◆ **Short problem**: Rename "Viewport" to "Display" in everything from the start of the entries down to the line containing "Action: click(737, 469)", and reproduce those lines with no other change.

--- START OF Records provided ---

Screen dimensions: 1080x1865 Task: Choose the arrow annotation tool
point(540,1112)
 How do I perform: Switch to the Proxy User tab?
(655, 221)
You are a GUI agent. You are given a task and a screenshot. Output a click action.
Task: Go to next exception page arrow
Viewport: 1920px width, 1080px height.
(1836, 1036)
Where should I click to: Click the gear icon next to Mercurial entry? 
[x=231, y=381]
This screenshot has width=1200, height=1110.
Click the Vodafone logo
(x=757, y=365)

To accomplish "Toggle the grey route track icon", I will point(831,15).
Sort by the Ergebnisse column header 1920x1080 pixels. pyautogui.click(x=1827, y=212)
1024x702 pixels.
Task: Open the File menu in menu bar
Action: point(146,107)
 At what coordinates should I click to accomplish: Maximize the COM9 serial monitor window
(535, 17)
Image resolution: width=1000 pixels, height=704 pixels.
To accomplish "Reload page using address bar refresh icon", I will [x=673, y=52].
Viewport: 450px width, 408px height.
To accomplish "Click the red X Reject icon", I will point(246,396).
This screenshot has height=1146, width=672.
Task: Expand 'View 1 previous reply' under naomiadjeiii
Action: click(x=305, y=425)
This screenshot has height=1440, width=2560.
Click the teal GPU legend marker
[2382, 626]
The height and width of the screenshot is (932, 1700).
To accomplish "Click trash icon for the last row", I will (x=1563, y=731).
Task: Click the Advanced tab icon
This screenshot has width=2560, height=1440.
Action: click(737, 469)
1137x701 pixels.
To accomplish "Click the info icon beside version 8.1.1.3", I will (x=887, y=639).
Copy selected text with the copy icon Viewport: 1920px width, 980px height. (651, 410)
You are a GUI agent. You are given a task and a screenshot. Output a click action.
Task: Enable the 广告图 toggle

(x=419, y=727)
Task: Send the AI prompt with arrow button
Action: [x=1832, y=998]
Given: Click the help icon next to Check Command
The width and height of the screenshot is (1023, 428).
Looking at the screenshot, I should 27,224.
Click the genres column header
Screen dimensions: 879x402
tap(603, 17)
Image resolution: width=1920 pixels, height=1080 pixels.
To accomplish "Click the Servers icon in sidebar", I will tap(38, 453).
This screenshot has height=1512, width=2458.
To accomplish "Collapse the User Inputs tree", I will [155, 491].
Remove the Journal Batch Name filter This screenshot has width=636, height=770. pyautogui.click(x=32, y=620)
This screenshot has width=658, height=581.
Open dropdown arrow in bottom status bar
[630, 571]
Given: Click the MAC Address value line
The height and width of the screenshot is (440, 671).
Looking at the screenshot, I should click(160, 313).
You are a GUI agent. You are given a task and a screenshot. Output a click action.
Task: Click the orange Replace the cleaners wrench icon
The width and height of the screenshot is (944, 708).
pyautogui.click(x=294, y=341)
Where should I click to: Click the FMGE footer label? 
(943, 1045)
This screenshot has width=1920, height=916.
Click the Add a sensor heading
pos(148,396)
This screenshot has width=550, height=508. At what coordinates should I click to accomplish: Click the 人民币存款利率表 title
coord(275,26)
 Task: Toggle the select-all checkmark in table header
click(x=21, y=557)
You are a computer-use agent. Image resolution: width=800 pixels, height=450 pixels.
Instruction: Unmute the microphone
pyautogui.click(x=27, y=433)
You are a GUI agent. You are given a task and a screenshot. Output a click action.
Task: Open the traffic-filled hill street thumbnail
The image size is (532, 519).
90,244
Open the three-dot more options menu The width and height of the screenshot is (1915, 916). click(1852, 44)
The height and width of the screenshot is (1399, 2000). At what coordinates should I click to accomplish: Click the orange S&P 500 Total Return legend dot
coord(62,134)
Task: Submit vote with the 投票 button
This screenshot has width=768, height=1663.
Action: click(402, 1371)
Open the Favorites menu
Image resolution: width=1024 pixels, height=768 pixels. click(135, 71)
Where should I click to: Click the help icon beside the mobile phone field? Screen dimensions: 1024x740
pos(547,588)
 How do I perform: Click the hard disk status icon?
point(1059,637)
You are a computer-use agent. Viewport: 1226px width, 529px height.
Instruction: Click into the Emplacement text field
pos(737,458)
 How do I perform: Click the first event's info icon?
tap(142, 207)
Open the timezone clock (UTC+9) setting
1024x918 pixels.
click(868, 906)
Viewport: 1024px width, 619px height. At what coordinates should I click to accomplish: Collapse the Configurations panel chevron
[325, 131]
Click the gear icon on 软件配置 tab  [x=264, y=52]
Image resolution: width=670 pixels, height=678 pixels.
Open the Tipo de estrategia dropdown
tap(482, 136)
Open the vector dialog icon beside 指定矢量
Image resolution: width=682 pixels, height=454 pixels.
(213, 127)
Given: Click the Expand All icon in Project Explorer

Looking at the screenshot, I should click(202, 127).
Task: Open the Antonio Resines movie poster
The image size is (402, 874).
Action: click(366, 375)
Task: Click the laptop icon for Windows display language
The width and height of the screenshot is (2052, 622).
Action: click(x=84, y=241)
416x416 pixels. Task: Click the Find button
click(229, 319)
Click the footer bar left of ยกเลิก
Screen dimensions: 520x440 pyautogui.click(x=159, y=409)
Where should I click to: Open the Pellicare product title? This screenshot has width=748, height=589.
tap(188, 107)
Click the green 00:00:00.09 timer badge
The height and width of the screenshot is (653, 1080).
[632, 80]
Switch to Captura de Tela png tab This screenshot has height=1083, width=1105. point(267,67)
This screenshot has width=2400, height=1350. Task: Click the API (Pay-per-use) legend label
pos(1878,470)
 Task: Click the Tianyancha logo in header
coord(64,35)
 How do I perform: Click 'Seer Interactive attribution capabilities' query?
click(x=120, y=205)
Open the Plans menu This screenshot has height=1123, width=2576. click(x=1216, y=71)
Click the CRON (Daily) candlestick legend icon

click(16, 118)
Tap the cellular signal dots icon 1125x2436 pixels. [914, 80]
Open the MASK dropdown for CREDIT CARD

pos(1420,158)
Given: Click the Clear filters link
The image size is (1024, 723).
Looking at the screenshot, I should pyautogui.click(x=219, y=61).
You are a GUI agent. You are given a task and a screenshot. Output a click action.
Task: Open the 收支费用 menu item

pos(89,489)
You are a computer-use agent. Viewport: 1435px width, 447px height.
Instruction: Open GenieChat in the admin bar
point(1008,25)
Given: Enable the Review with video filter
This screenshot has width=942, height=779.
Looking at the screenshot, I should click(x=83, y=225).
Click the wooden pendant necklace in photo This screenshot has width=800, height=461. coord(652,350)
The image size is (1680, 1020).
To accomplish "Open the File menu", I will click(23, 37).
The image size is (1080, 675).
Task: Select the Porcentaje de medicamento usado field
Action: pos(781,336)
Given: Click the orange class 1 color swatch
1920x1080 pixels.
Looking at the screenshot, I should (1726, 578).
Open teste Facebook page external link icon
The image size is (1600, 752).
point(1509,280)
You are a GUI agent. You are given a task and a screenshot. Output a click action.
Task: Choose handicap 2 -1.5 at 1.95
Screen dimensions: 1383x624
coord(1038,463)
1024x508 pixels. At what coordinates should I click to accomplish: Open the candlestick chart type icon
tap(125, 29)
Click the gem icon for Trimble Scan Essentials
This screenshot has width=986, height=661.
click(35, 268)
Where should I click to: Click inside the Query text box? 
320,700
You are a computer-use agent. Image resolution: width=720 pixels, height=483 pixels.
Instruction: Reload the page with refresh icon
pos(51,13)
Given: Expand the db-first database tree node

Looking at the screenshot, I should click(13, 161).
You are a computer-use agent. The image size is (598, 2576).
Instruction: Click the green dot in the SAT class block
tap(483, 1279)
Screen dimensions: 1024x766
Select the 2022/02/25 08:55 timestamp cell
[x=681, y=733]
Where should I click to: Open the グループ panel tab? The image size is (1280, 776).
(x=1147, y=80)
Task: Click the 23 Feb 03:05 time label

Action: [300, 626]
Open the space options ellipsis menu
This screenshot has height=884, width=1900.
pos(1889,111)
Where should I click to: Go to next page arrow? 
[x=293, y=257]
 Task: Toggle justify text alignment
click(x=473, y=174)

--- END OF Records provided ---

◆ **Completed exercise**:
Screen dimensions: 1080x1865 Task: Choose the arrow annotation tool
point(540,1112)
 How do I perform: Switch to the Proxy User tab?
(655, 221)
You are a GUI agent. You are given a task and a screenshot. Output a click action.
Task: Go to next exception page arrow
Display: 1920px width, 1080px height.
(1836, 1036)
Where should I click to: Click the gear icon next to Mercurial entry? 
[x=231, y=381]
This screenshot has width=1200, height=1110.
Click the Vodafone logo
(x=757, y=365)

To accomplish "Toggle the grey route track icon", I will point(831,15).
Sort by the Ergebnisse column header 1920x1080 pixels. pyautogui.click(x=1827, y=212)
1024x702 pixels.
Task: Open the File menu in menu bar
Action: point(146,107)
 At what coordinates should I click to accomplish: Maximize the COM9 serial monitor window
(535, 17)
Image resolution: width=1000 pixels, height=704 pixels.
To accomplish "Reload page using address bar refresh icon", I will [x=673, y=52].
Display: 450px width, 408px height.
To accomplish "Click the red X Reject icon", I will point(246,396).
This screenshot has height=1146, width=672.
Task: Expand 'View 1 previous reply' under naomiadjeiii
Action: click(x=305, y=425)
This screenshot has height=1440, width=2560.
Click the teal GPU legend marker
[2382, 626]
The height and width of the screenshot is (932, 1700).
To accomplish "Click trash icon for the last row", I will (x=1563, y=731).
Task: Click the Advanced tab icon
This screenshot has width=2560, height=1440.
Action: click(737, 469)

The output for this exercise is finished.